WHAT TO DO: Filter the entries below, keeping only lines with "agent".

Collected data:
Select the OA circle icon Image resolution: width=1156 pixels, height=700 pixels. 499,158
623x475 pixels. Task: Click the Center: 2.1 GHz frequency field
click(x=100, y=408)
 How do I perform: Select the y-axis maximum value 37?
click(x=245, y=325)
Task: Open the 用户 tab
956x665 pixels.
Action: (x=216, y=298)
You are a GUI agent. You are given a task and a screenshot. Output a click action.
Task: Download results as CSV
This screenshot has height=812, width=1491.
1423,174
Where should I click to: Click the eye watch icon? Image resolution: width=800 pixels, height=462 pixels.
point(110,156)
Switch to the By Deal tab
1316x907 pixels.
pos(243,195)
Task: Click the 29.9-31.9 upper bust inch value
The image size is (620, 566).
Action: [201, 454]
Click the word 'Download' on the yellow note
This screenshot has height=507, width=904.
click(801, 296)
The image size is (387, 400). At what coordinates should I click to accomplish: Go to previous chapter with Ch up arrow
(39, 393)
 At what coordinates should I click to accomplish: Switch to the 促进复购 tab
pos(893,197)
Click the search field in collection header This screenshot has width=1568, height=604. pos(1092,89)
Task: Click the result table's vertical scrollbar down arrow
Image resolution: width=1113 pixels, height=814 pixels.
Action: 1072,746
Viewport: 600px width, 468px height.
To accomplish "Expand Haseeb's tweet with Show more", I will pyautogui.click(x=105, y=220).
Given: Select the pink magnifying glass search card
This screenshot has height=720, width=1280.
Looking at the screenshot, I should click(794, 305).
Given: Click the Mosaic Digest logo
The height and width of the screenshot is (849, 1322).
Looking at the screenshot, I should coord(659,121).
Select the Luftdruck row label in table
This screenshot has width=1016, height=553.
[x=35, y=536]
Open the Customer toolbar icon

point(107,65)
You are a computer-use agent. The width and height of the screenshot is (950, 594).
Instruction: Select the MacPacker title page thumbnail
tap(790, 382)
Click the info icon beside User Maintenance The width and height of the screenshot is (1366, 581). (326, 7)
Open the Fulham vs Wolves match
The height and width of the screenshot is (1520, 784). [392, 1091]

RESPONSE TO THE TASK:
You are a GUI agent. You are given a task and a screenshot. Output a click action.
You are a computer-use agent. The width and height of the screenshot is (950, 594).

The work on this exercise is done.